# Finding the average rate of consumption

The question is:

If $$2.0 \cdot 10^{-4}$$ moles of dye in $$\pu{50 mL}$$ of solution is consumed in 188 seconds, what is the average rate of consumption of dye in $$\pu{mol L-1 s-1}$$?

I am not sure if I have done this correctly. I use the rate of reaction formula which is $$\text{Rate} = -\frac{\mathrm{d[A]}}{\mathrm dt}$$ There is a negative sign because the dye is being consumed and it is disappearing.

Given:

• [dye] = $$2.0 \cdot 10^{-4}$$ moles in $$\pu{50 mL}$$

• volume of solution = $$\pu{50 mL}$$ = $$\pu{0.05 L}$$

• $$t = \pu{188 s}$$

Since we have $$2.0 \cdot 10^{-4}$$ moles of dye per $$\pu{50 mL}$$ of solution, that means in $$\pu{1 L}$$ of solution, we get $$2*(2.0 \cdot 10^{-4})$$ moles of dye = $$4.0 \cdot 10^{-4}$$ moles

\begin{align} \text{Rate of consumption/disappearance} &= \frac{-4.0 \cdot 10^{-4} \, \pu{mol}}{\pu{188 s}} \\ &= -2.1 \cdot 10^{-6} \pu{mol L-1 s-1} \end{align}

Is my answer correct? Please point out my mistakes if I did it incorrectly.

Since we have $2.0 \times 10^{-4}\text{ mol}$ per $50\text{ mL}$ of solution, to get the amount of substance per liter, you multiply by:

$$\frac{1000\text{ mL}}{50\text{ mL}}=20$$

So we get $4.0 \times 10^{-3}\text{ mol L}^{-1}$ as Klaus says.

You're being asked to find a rate of dye consumption. This should be a positive number, if the dye is being consumed - which it is. If dye was being consumed at a negative rate, more dye would appear over time!

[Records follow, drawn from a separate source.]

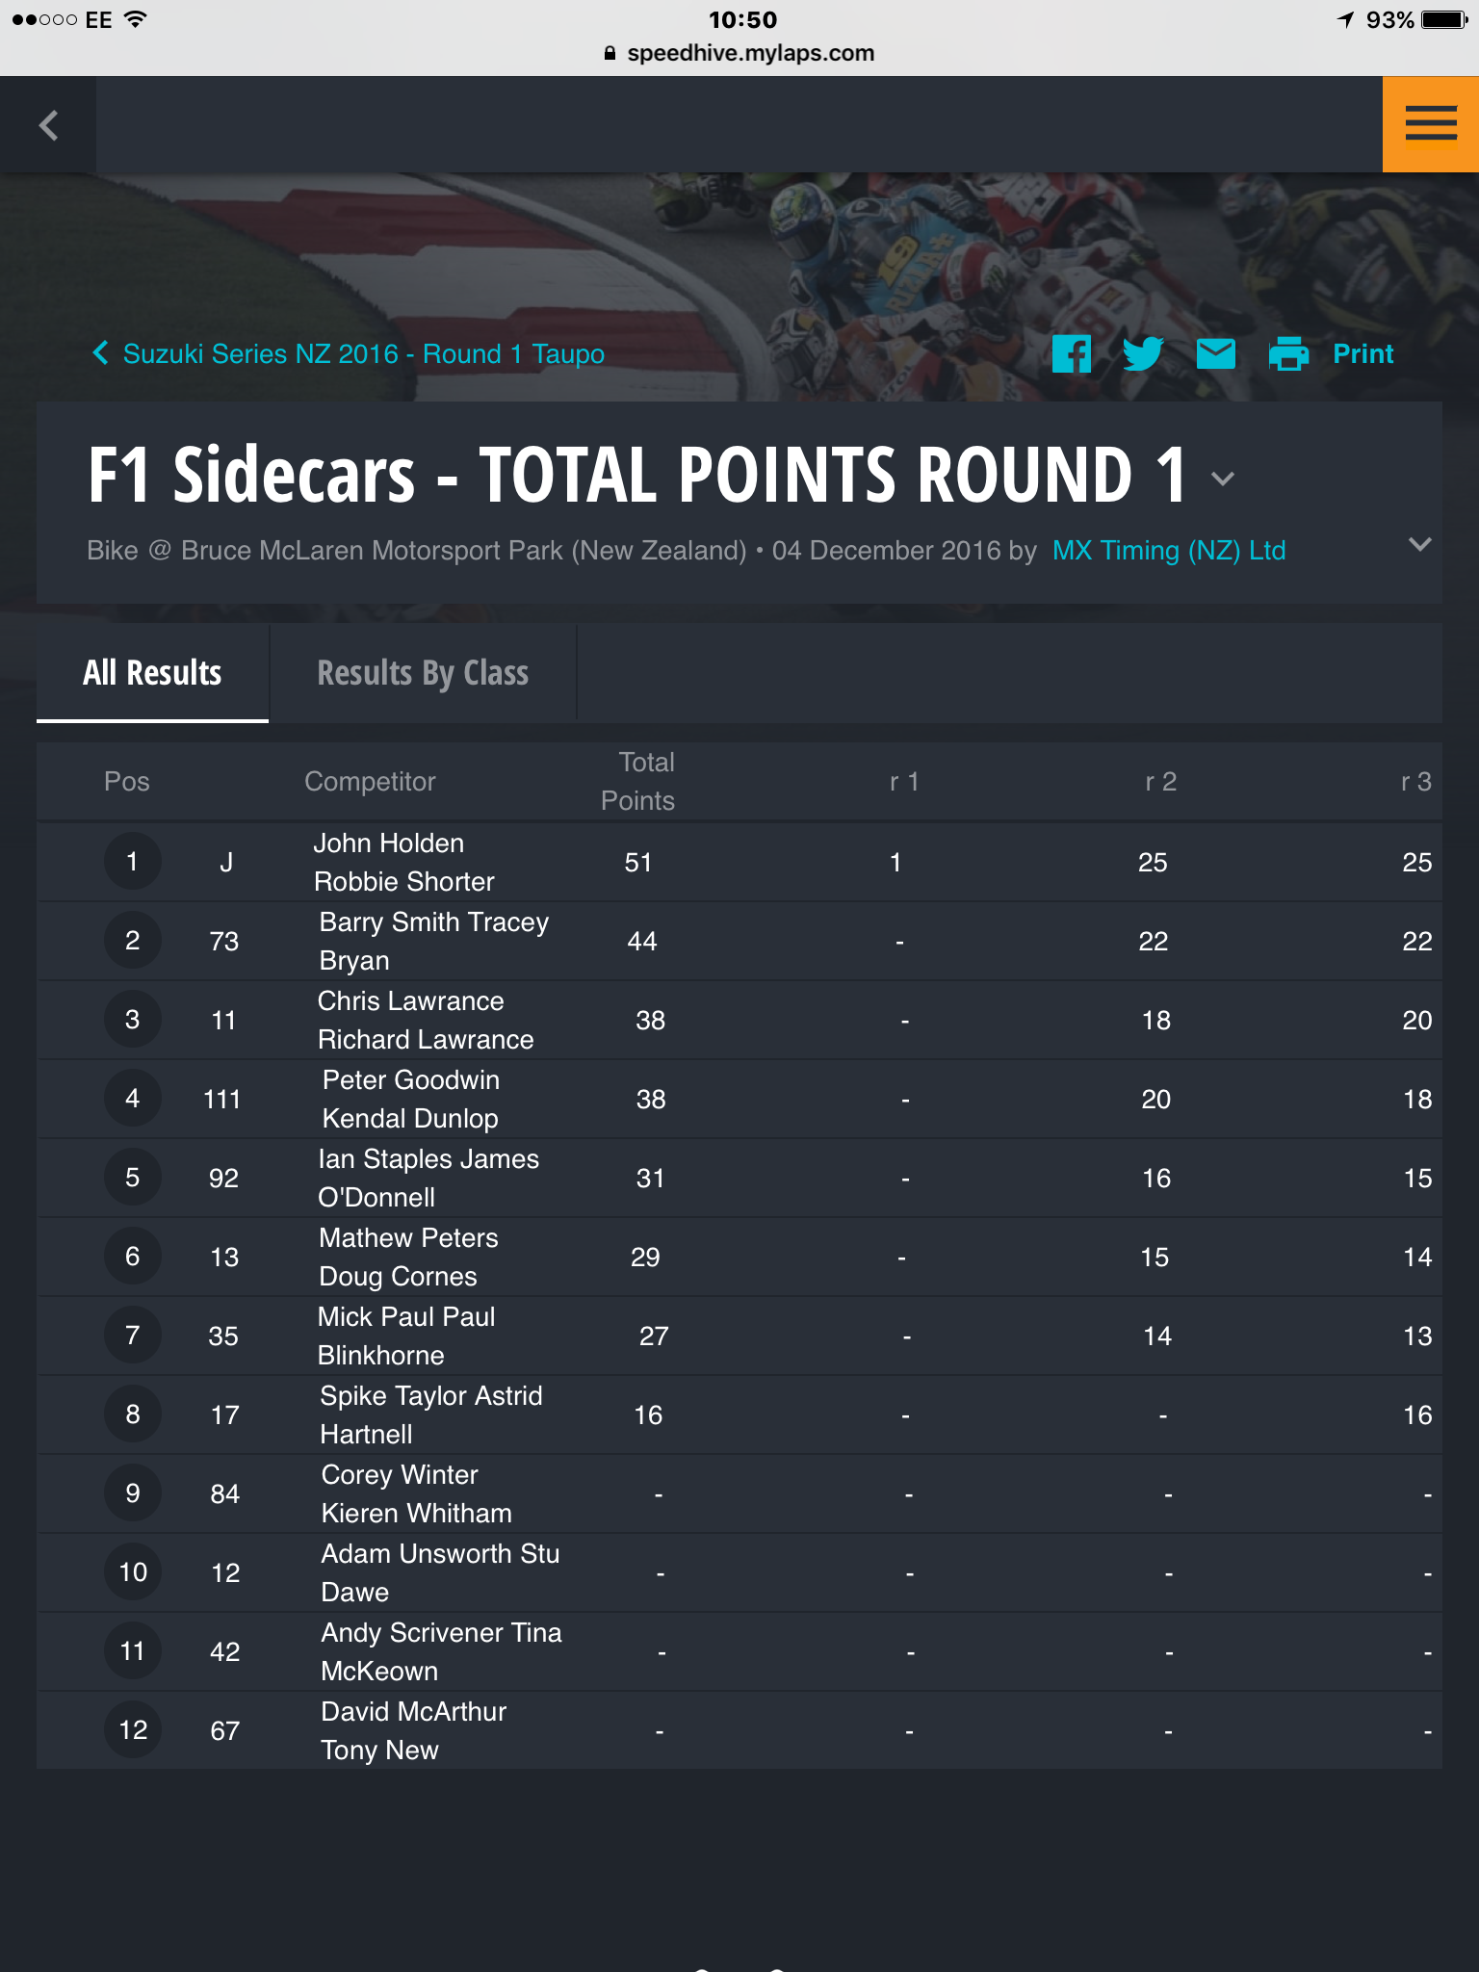
Task: Click the chevron before Suzuki Series NZ 2016
Action: 99,352
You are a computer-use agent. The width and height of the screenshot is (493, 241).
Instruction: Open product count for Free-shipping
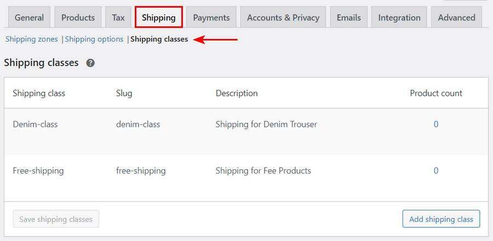436,171
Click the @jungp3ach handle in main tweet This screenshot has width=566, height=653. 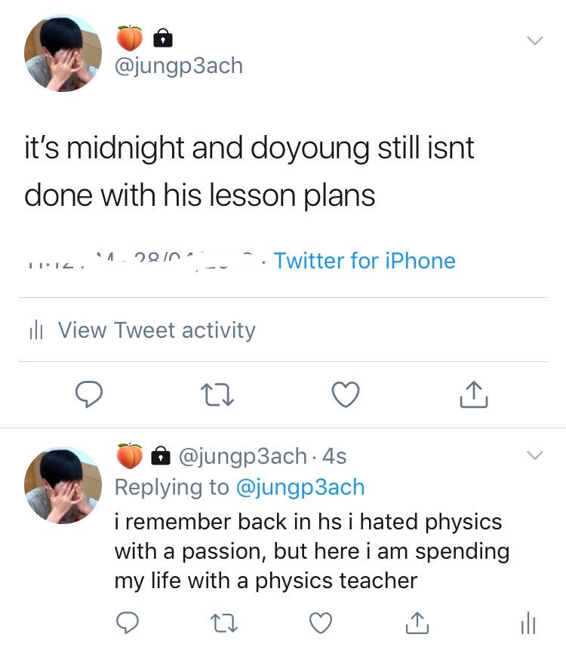click(179, 66)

Imagine we begin with $c = 1.0\text{ mol L}^{-1}$. We end with $c = 0.5\text{ mol L}^{-1}$. Thus we might say that $\Delta c = -0.5\text{ mol L}^{-1}$. We see that the change is negative, signifying that dye has been consumed. If this occured over the course of 180 seconds, we might write:

$$\text{average rate of consumption} = -\frac{\Delta c}{\Delta t} = -\frac{-0.5\text{ mol L}^{-1}}{180\text{ s}} = 2.77\times 10^{-3}\text{ mol L}^{-1}\text{ s}^{-1}$$

So even though the change in dye concentration is negative, the rate of dye consumption should be a positive number.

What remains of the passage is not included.